-- Records to process --
★ ★ ★
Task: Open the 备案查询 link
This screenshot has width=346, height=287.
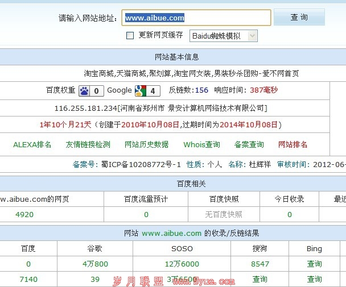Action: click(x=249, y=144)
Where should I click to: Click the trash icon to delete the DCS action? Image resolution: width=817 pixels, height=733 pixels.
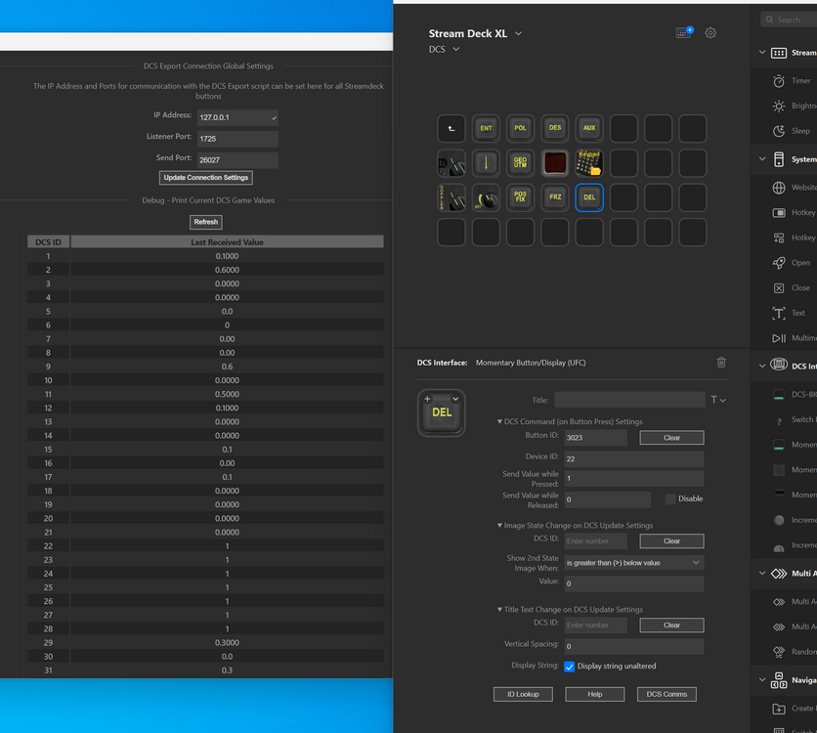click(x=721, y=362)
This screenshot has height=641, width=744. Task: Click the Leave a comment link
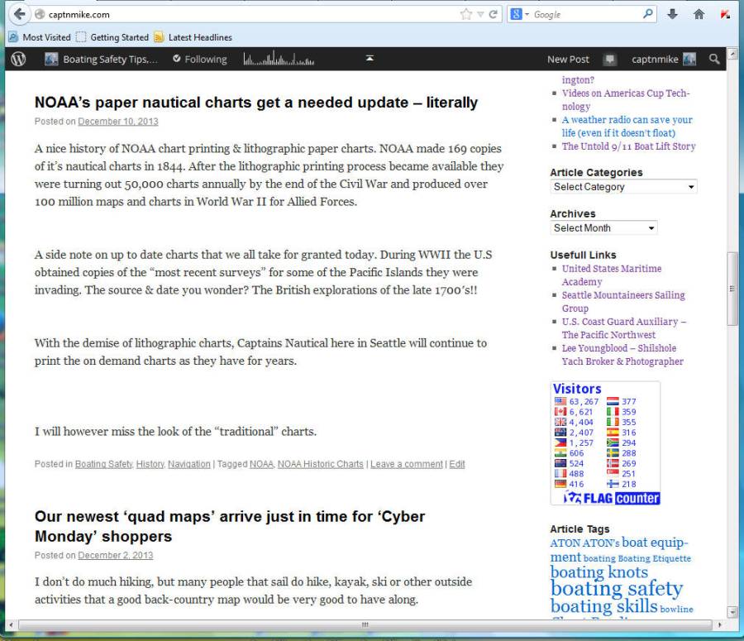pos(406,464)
★ ★ ★
-- The problem --
Take the line that contains "Where should I" and every line after it to the end of the records above; quote them exactly, leaving out the pictures.

-- Answer to this exercise --
Where should I click to: Click the trash icon to delete the DCS action? Image resolution: width=817 pixels, height=733 pixels.
click(x=721, y=362)
This screenshot has height=641, width=744. Task: Click the Leave a comment link
pos(406,464)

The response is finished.